WHAT TO DO: Only one stretch of the listing below is wanted. Begin at the line that has "has width=400, height=388.", stop after the line that has "Task: Open the xlwings ribbon tab", and repeat every line in between exactly.

WORKING DATA:
§ §
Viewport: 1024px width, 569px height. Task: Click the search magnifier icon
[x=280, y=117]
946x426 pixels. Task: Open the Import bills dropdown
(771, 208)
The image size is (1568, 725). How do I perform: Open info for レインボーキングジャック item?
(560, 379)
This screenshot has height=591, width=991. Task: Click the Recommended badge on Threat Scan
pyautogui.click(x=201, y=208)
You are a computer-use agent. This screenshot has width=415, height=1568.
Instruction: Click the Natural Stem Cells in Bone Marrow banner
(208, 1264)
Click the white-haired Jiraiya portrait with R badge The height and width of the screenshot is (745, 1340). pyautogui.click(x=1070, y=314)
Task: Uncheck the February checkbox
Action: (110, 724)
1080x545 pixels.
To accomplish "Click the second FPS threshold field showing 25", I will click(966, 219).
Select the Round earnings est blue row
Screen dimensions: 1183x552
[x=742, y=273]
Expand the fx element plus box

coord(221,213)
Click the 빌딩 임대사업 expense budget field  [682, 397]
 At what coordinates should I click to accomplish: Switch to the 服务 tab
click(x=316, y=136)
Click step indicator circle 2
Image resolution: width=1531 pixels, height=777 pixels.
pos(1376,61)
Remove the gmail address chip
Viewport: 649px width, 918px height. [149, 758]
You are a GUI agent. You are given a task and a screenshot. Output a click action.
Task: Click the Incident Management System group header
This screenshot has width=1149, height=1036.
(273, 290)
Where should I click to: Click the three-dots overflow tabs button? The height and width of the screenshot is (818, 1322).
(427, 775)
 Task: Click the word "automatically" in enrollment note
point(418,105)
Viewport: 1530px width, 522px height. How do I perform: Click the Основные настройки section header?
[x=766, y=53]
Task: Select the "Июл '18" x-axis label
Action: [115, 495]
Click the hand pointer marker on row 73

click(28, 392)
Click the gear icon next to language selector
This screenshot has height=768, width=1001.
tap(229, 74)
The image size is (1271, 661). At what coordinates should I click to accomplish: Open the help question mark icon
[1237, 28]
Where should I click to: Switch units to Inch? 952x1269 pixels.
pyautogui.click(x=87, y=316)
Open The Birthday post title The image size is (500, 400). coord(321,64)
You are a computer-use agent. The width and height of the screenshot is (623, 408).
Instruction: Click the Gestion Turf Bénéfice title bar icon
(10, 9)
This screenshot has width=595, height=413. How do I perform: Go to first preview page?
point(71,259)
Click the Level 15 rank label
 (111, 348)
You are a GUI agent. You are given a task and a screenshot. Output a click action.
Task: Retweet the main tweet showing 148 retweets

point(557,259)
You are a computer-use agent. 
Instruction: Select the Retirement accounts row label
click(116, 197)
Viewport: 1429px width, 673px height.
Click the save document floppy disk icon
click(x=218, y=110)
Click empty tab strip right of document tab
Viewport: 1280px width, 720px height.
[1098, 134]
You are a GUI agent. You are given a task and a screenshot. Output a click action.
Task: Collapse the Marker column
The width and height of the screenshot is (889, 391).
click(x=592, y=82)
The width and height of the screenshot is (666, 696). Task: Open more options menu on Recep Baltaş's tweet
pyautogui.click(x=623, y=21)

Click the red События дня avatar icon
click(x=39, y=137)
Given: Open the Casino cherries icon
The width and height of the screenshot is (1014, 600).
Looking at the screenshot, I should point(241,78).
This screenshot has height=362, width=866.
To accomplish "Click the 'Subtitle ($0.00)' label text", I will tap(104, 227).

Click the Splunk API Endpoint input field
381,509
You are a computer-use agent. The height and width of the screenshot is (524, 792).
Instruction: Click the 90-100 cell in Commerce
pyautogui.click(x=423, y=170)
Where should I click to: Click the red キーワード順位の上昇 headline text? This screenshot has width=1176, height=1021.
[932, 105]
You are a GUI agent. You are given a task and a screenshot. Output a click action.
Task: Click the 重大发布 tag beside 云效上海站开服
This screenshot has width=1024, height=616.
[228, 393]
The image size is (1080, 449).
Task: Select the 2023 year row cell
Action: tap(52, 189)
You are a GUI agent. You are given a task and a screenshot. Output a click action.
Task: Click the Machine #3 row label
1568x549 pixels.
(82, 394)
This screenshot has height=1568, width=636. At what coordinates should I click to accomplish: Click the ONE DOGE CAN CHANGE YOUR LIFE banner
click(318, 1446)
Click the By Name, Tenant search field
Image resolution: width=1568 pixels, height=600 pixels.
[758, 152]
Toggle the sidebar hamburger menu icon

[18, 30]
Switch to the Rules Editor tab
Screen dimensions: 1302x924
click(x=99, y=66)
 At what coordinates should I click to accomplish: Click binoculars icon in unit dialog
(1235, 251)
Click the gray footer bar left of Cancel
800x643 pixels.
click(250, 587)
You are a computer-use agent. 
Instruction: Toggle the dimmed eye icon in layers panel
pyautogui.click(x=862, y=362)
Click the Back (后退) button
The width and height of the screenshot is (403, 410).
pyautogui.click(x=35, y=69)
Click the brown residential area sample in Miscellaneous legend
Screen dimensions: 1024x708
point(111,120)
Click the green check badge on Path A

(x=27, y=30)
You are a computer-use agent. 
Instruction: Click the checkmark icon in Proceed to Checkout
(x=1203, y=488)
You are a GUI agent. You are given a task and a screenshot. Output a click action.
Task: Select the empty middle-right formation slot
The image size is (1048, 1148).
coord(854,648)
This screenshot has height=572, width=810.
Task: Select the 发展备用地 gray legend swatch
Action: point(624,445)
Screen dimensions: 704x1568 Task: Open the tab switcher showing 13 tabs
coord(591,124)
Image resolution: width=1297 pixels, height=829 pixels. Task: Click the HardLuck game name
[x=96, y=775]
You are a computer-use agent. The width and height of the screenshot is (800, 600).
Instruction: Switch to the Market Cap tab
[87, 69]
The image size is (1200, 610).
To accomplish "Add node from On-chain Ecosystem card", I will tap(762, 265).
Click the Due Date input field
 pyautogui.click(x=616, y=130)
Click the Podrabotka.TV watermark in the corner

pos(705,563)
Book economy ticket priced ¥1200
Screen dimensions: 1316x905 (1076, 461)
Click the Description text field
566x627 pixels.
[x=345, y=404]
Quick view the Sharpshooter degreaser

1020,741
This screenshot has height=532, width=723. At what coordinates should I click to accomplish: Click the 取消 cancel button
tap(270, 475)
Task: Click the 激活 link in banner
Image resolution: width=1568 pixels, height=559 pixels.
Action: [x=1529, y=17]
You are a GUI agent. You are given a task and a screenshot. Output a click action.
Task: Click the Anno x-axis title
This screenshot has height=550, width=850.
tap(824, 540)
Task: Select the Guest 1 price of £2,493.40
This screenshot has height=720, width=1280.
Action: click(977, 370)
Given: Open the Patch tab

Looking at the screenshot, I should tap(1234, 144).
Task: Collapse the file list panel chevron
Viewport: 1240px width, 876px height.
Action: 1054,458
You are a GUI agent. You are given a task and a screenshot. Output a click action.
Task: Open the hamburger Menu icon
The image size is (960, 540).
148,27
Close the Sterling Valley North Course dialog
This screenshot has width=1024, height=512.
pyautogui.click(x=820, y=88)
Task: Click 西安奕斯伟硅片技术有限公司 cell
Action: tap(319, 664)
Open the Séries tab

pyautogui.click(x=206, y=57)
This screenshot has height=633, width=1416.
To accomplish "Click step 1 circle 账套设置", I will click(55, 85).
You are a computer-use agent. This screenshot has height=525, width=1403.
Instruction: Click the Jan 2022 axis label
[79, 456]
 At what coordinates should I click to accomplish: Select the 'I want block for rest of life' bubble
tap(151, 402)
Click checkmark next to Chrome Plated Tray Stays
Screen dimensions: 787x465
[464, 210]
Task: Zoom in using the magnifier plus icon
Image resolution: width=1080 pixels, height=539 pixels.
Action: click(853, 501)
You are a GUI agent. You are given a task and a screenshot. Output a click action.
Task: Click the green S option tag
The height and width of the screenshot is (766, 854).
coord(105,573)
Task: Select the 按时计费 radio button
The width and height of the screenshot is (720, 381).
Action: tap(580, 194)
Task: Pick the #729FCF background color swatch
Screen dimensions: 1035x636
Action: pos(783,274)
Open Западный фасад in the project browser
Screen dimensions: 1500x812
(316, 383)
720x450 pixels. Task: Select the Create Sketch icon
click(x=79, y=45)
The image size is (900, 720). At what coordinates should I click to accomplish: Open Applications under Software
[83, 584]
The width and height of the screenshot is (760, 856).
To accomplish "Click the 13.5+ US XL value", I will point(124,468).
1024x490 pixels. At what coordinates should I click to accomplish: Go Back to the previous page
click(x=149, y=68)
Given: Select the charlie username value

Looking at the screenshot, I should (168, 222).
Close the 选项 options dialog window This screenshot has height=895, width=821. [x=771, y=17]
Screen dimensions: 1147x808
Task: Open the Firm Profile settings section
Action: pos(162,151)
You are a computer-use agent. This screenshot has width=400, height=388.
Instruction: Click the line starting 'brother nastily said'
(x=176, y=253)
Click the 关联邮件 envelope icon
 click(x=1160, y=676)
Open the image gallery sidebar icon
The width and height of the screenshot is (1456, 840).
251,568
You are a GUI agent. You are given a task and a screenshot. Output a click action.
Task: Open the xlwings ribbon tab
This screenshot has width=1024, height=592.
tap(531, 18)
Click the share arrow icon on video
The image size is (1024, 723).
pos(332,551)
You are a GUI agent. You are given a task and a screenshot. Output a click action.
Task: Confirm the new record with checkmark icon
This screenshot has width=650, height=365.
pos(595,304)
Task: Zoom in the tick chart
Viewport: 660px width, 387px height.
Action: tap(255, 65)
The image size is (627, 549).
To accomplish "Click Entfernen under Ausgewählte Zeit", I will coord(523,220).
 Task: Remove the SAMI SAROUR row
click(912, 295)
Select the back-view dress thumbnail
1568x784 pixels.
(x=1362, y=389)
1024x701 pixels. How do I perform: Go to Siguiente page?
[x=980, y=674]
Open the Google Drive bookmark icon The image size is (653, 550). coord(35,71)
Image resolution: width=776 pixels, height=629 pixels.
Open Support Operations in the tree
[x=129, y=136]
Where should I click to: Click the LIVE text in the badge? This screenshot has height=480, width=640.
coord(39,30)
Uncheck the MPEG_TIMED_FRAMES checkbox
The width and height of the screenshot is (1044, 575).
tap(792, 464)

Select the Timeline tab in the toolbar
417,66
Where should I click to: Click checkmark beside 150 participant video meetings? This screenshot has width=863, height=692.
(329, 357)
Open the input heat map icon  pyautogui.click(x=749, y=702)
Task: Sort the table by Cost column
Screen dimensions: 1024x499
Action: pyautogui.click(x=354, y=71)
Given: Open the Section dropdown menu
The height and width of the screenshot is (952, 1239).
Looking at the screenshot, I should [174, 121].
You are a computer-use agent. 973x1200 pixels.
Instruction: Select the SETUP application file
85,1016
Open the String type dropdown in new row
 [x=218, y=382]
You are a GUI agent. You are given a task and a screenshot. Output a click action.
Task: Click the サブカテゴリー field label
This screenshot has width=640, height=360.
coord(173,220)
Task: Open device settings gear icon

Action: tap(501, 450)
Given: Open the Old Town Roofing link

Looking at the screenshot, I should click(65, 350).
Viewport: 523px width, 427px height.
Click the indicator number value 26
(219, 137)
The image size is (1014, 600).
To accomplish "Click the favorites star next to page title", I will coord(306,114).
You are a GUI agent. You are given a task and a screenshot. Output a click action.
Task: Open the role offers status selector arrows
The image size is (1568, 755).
§ §
OUTPUT FOR THIS TASK:
You are a computer-use agent. This screenshot has width=400, height=388.
Instruction: Click the line starting 'brother nastily said'
(x=176, y=253)
Click the 关联邮件 envelope icon
 click(x=1160, y=676)
Open the image gallery sidebar icon
The width and height of the screenshot is (1456, 840).
251,568
You are a GUI agent. You are given a task and a screenshot. Output a click action.
Task: Open the xlwings ribbon tab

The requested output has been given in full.